- EXERCISE: What is needed here is an exact copy of all the data.

AVAILABLE DATA below:

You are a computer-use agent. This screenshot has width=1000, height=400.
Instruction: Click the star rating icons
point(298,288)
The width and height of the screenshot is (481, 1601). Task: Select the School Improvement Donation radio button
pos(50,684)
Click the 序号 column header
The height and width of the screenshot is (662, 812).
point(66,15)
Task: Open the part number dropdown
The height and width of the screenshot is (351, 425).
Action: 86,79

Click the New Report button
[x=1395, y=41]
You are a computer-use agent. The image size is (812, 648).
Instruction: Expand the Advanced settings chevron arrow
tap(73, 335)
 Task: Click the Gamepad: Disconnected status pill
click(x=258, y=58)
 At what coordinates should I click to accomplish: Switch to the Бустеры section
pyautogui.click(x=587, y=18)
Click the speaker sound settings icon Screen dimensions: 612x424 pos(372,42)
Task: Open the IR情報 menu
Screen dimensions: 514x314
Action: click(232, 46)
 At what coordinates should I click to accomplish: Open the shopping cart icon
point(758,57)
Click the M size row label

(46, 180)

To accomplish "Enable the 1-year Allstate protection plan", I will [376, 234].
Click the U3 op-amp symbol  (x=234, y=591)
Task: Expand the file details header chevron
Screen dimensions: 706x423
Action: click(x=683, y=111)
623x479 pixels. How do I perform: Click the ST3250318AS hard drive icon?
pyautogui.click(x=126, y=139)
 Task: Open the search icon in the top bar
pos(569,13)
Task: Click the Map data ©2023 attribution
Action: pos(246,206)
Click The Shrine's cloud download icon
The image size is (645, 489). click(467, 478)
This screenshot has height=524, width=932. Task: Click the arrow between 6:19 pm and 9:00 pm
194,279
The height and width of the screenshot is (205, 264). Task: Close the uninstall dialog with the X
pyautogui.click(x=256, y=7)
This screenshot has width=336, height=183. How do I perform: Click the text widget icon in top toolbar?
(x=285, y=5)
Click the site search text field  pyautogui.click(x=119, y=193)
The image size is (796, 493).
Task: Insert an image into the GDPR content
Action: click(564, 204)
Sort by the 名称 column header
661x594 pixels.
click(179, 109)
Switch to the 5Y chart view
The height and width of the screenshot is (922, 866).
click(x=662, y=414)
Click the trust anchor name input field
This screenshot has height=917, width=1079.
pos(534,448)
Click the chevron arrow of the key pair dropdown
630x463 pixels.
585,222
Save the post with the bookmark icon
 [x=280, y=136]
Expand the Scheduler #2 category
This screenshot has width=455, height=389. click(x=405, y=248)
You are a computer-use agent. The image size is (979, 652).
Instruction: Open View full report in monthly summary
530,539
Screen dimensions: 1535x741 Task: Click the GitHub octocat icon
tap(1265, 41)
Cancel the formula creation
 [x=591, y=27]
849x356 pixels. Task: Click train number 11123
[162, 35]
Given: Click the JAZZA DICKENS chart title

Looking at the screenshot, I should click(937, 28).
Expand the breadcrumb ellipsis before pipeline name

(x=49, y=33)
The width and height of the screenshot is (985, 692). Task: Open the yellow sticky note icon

End of AVAILABLE DATA.

- RESULT:
You are a computer-use agent. This screenshot has width=1000, height=400.
Instruction: Click the star rating icons
point(298,288)
The width and height of the screenshot is (481, 1601). Task: Select the School Improvement Donation radio button
pos(50,684)
Click the 序号 column header
The height and width of the screenshot is (662, 812).
point(66,15)
Task: Open the part number dropdown
The height and width of the screenshot is (351, 425).
Action: 86,79

Click the New Report button
[x=1395, y=41]
You are a computer-use agent. The image size is (812, 648).
Instruction: Expand the Advanced settings chevron arrow
tap(73, 335)
 Task: Click the Gamepad: Disconnected status pill
click(x=258, y=58)
 At what coordinates should I click to accomplish: Switch to the Бустеры section
pyautogui.click(x=587, y=18)
Click the speaker sound settings icon Screen dimensions: 612x424 pos(372,42)
Task: Open the IR情報 menu
Screen dimensions: 514x314
Action: click(232, 46)
 At what coordinates should I click to accomplish: Open the shopping cart icon
point(758,57)
Click the M size row label

(46, 180)

To accomplish "Enable the 1-year Allstate protection plan", I will [376, 234].
Click the U3 op-amp symbol  (x=234, y=591)
Task: Expand the file details header chevron
Screen dimensions: 706x423
Action: click(x=683, y=111)
623x479 pixels. How do I perform: Click the ST3250318AS hard drive icon?
pyautogui.click(x=126, y=139)
 Task: Open the search icon in the top bar
pos(569,13)
Task: Click the Map data ©2023 attribution
Action: pos(246,206)
Click The Shrine's cloud download icon
The image size is (645, 489). click(467, 478)
This screenshot has height=524, width=932. Task: Click the arrow between 6:19 pm and 9:00 pm
194,279
The height and width of the screenshot is (205, 264). Task: Close the uninstall dialog with the X
pyautogui.click(x=256, y=7)
This screenshot has width=336, height=183. How do I perform: Click the text widget icon in top toolbar?
(x=285, y=5)
Click the site search text field  pyautogui.click(x=119, y=193)
The image size is (796, 493).
Task: Insert an image into the GDPR content
Action: click(564, 204)
Sort by the 名称 column header
661x594 pixels.
click(179, 109)
Switch to the 5Y chart view
The height and width of the screenshot is (922, 866).
click(x=662, y=414)
Click the trust anchor name input field
This screenshot has height=917, width=1079.
pos(534,448)
Click the chevron arrow of the key pair dropdown
630x463 pixels.
585,222
Save the post with the bookmark icon
 [x=280, y=136]
Expand the Scheduler #2 category
This screenshot has width=455, height=389. click(x=405, y=248)
You are a computer-use agent. The image size is (979, 652).
Instruction: Open View full report in monthly summary
530,539
Screen dimensions: 1535x741 Task: Click the GitHub octocat icon
tap(1265, 41)
Cancel the formula creation
 [x=591, y=27]
849x356 pixels. Task: Click train number 11123
[162, 35]
Given: Click the JAZZA DICKENS chart title

Looking at the screenshot, I should click(937, 28).
Expand the breadcrumb ellipsis before pipeline name

(x=49, y=33)
The width and height of the screenshot is (985, 692). Task: Open the yellow sticky note icon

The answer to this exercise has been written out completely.